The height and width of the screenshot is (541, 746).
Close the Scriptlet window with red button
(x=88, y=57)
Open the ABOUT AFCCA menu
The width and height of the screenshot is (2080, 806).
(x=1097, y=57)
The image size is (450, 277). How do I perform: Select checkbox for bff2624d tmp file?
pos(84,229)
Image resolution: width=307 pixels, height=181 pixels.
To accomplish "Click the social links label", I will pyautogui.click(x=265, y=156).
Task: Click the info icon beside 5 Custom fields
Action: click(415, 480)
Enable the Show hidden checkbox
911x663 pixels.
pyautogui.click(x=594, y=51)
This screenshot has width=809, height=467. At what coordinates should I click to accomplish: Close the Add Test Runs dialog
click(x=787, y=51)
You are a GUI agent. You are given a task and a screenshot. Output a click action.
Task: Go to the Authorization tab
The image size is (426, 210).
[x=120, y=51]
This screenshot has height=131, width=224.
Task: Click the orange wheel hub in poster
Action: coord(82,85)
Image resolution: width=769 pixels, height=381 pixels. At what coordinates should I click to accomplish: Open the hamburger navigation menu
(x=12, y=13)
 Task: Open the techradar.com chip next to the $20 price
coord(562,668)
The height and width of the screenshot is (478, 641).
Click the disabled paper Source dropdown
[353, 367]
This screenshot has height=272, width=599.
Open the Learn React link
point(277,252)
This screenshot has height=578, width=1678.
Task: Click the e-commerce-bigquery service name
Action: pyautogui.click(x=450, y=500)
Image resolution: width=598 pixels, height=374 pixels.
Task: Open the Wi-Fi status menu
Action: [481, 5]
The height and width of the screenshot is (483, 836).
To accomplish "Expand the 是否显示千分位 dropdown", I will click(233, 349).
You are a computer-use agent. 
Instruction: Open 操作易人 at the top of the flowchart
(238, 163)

═══

● Problem description:
Each entry needs to be given again exactly as it stands.

● Output of the exercise:
The height and width of the screenshot is (541, 746).
Close the Scriptlet window with red button
(x=88, y=57)
Open the ABOUT AFCCA menu
The width and height of the screenshot is (2080, 806).
(x=1097, y=57)
The image size is (450, 277). How do I perform: Select checkbox for bff2624d tmp file?
pos(84,229)
Image resolution: width=307 pixels, height=181 pixels.
To accomplish "Click the social links label", I will pyautogui.click(x=265, y=156).
Task: Click the info icon beside 5 Custom fields
Action: click(415, 480)
Enable the Show hidden checkbox
911x663 pixels.
pyautogui.click(x=594, y=51)
This screenshot has width=809, height=467. At what coordinates should I click to accomplish: Close the Add Test Runs dialog
click(x=787, y=51)
You are a GUI agent. You are given a task and a screenshot. Output a click action.
Task: Go to the Authorization tab
The image size is (426, 210).
[x=120, y=51]
This screenshot has height=131, width=224.
Task: Click the orange wheel hub in poster
Action: coord(82,85)
Image resolution: width=769 pixels, height=381 pixels. At what coordinates should I click to accomplish: Open the hamburger navigation menu
(x=12, y=13)
 Task: Open the techradar.com chip next to the $20 price
coord(562,668)
The height and width of the screenshot is (478, 641).
Click the disabled paper Source dropdown
[353, 367]
This screenshot has height=272, width=599.
Open the Learn React link
point(277,252)
This screenshot has height=578, width=1678.
Task: Click the e-commerce-bigquery service name
Action: pyautogui.click(x=450, y=500)
Image resolution: width=598 pixels, height=374 pixels.
Task: Open the Wi-Fi status menu
Action: [481, 5]
The height and width of the screenshot is (483, 836).
To accomplish "Expand the 是否显示千分位 dropdown", I will click(233, 349).
You are a computer-use agent. 
Instruction: Open 操作易人 at the top of the flowchart
(238, 163)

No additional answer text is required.